Despite all the evidence linking glucose toxicity to an increased risk of cardiovascular diseases, very little is known about the regulation of glucose uptake in endothelial cells. We have previously reported an asymmetric distribution of the GLUTs (1-5) and SGLT-1 in en face preparations of rat coronary artery endothelia [Gaudreault N., Scriven D.R., Moore E.D., 2004. Characterisation of glucose transporters in the intact coronary artery endothelium in rats: GLUT-2 upregulated by long-term hyperglycaemia. Diabetologia 47(12),2081-2092]. We assessed this time, through immunocytochemistry and wide field fluorescence microscopy coupled to deconvolution, the presence and subcellular distribution of glucose transporters in cultures of human coronary artery endothelial cells (HCAECs). HCAECs express GLUT-1 to 5 and SGLT-1, but their subcellular distribution lacks the luminal/abluminal asymmetry and the proximity to cell-to-cell junctions observed in intact endothelium. To determine the impact of the transporters' distribution on intracellular glucose accumulation, a fluorescent glucose analog (2-NBDG) was used in conjunction with confocal microscopy to monitor uptake in individual cells; the arteries were mounted in an arteriograph chamber with physiological flow rates.
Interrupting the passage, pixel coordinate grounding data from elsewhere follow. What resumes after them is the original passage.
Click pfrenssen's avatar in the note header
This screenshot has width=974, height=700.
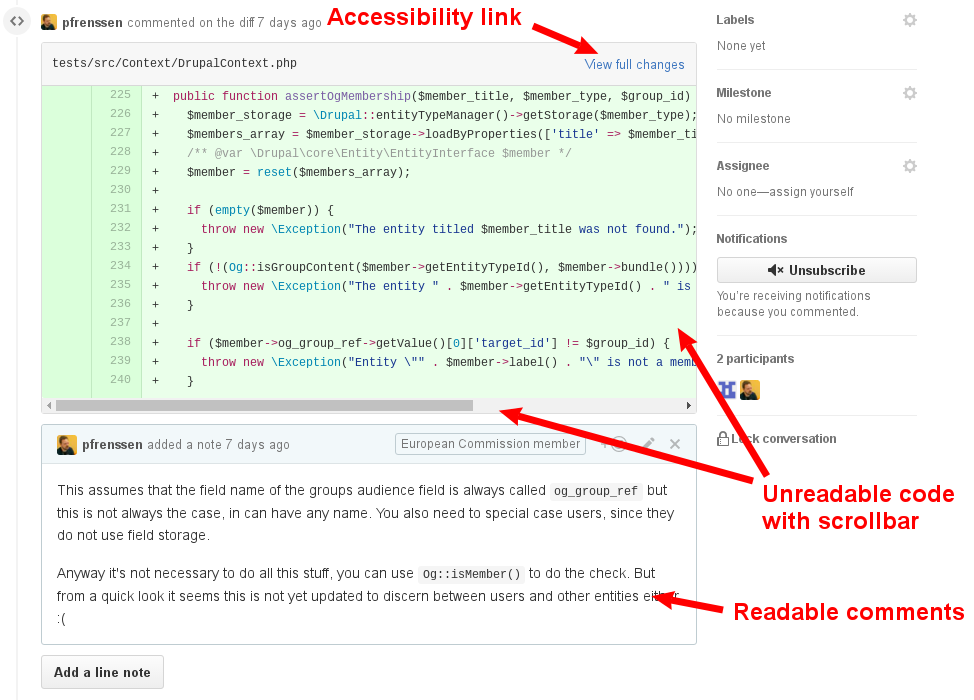click(x=65, y=443)
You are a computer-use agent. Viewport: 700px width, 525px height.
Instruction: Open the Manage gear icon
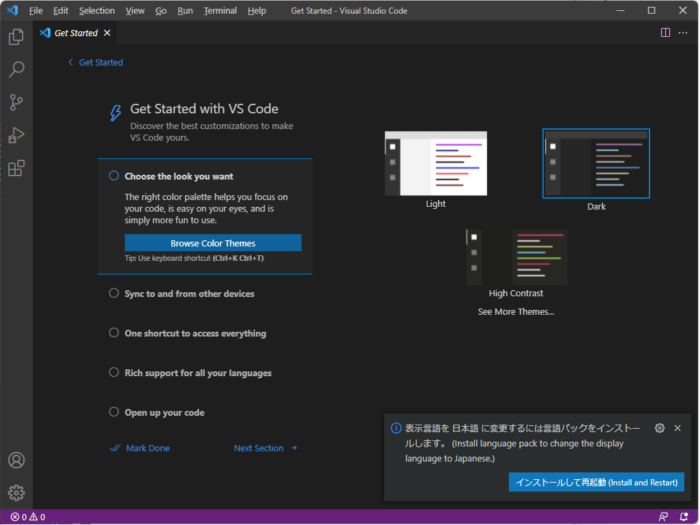[x=16, y=492]
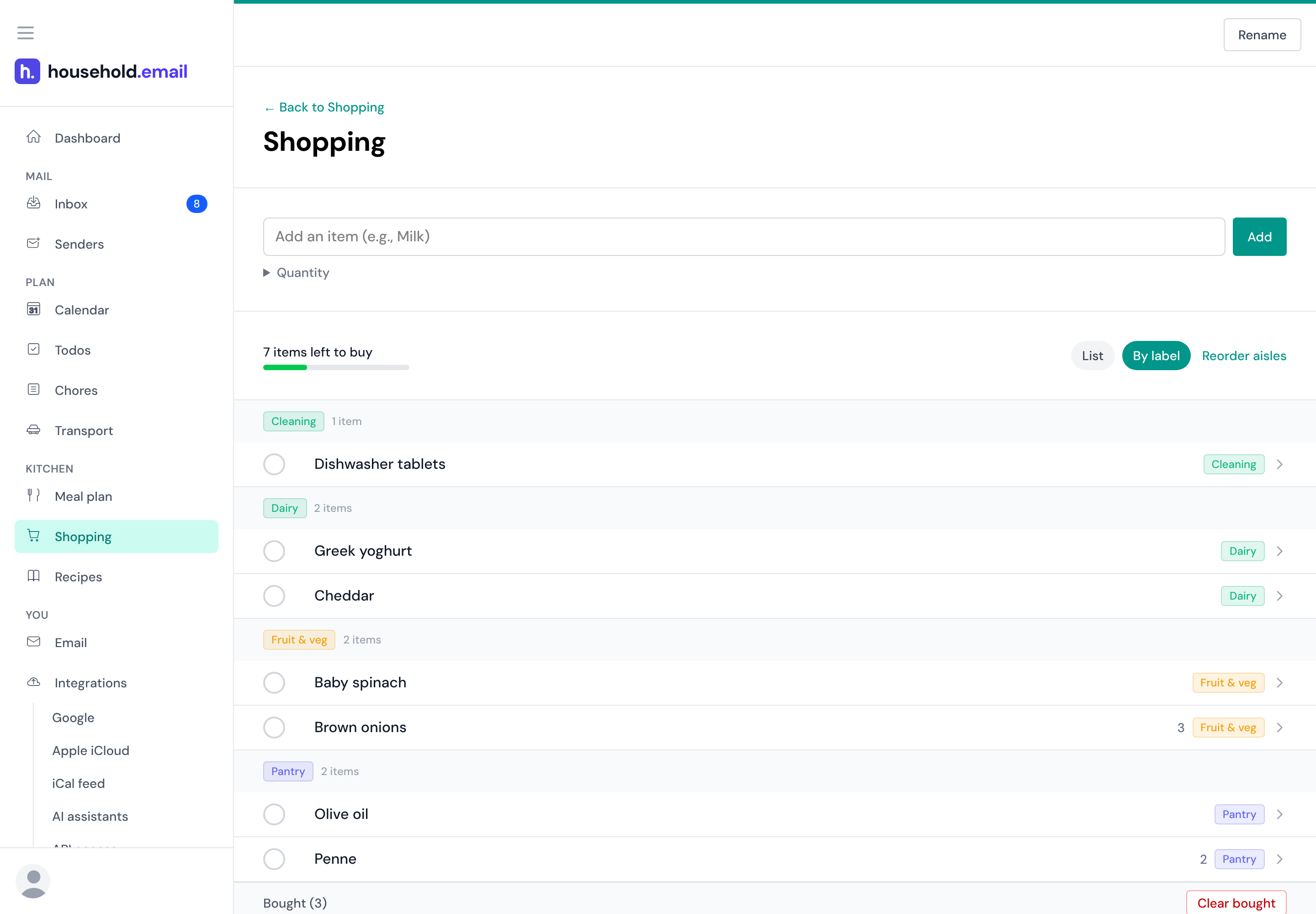Open the household.email logo home
Viewport: 1316px width, 914px height.
pyautogui.click(x=101, y=72)
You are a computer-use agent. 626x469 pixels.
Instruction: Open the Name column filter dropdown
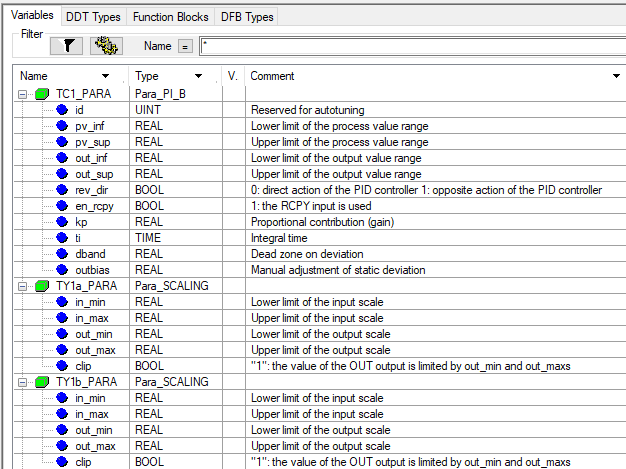(x=106, y=76)
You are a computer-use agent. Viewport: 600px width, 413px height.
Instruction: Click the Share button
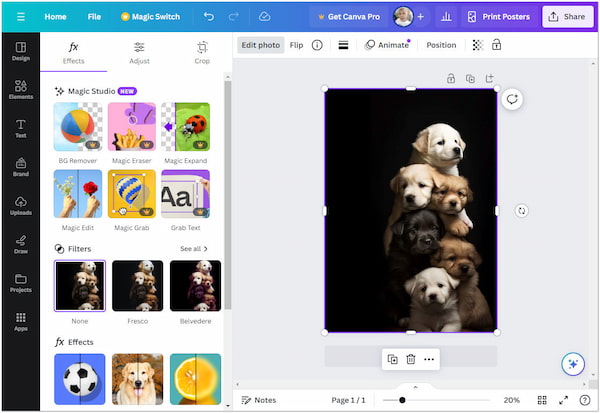click(566, 17)
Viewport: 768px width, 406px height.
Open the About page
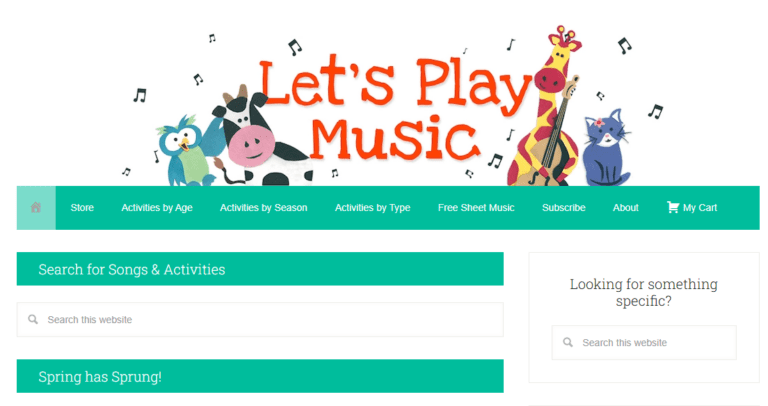pos(625,208)
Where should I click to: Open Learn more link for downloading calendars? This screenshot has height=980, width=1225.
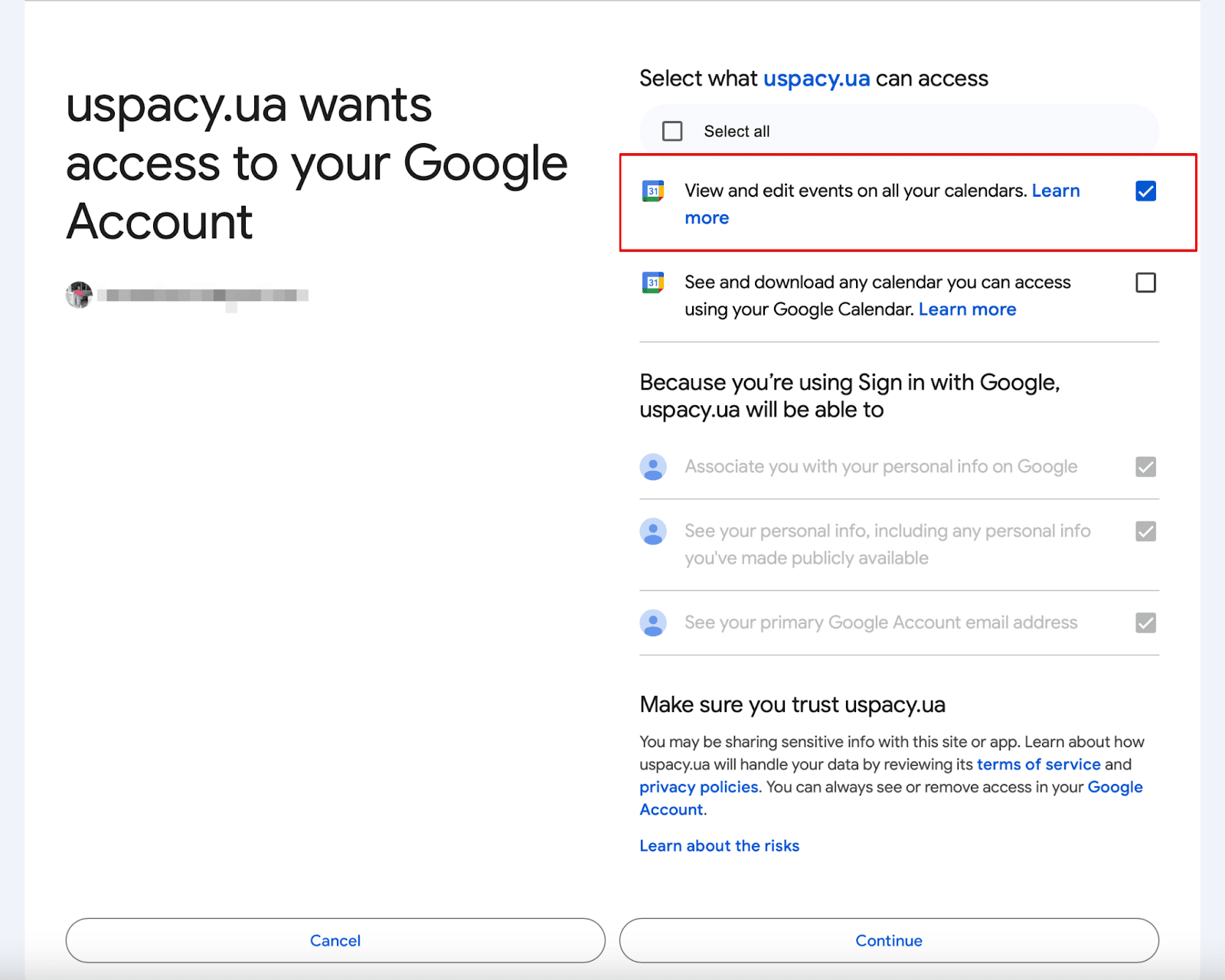click(967, 309)
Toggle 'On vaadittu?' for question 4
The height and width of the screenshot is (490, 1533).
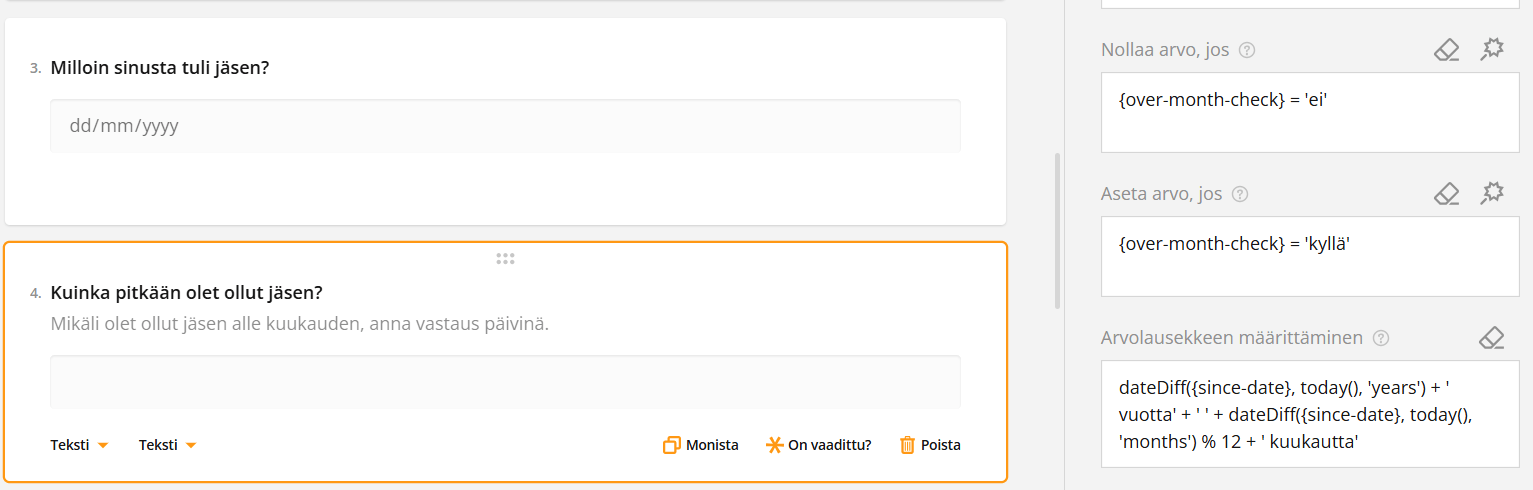pyautogui.click(x=819, y=445)
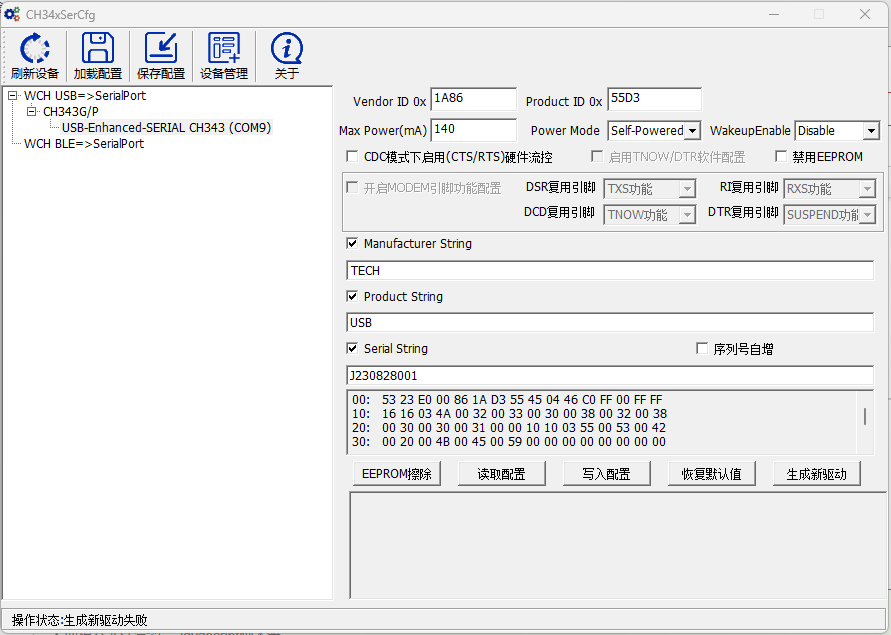Click the EEPROM erase (EEPROM擦除) button
891x635 pixels.
(397, 474)
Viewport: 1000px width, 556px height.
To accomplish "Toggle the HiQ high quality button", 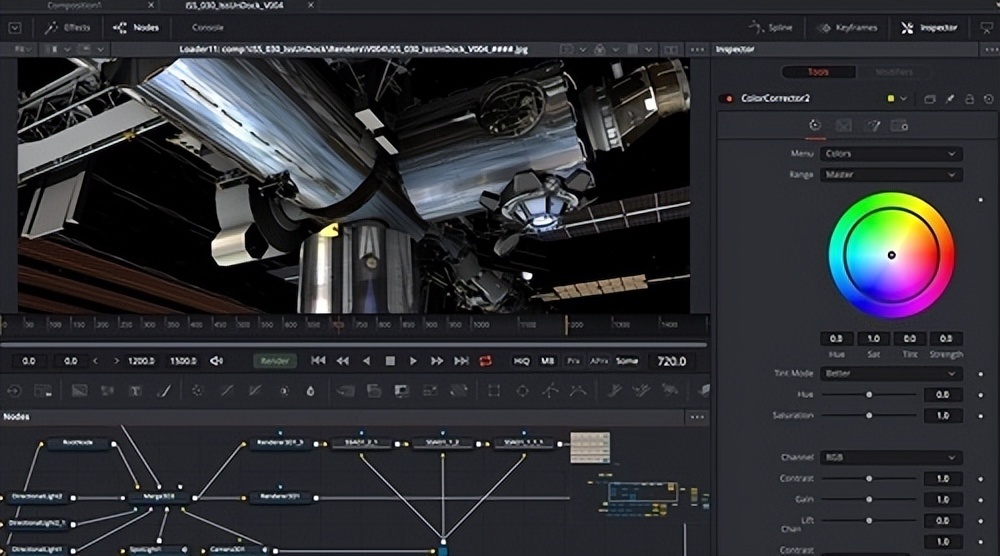I will tap(522, 361).
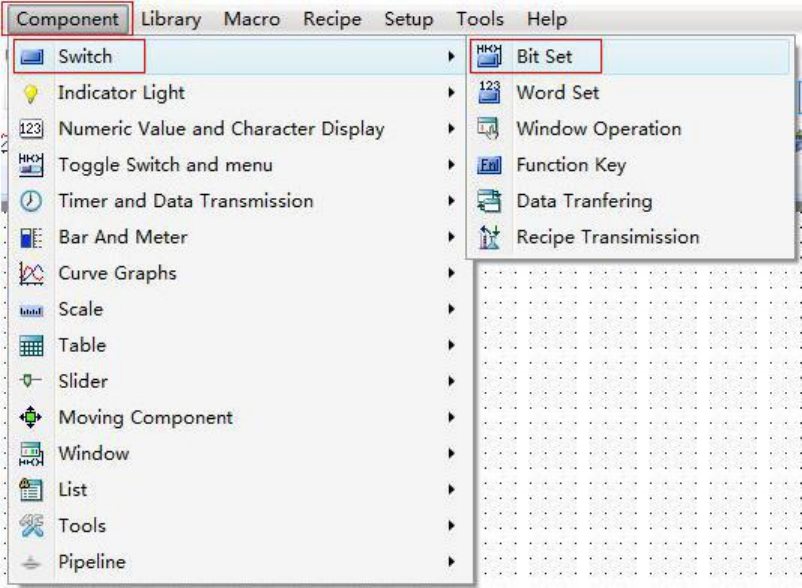Open the Macro menu
This screenshot has height=588, width=802.
click(252, 19)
The uptake in both preparations was inhibited by cytochalasin-B and d-glucose and stimulated by insulin, but the distribution of the incorporated 2-NBDG mirrored that of the transporters. In HCAEC it was distributed throughout the cell and in the intact arterial endothelium it was restricted to the narrow cytosolic volume adjacent to the cell-to-cell junctions. We suggest that the latter subcellular organization and compartmentalization may facilitate transendothelial transport of glucose in intact coronary artery.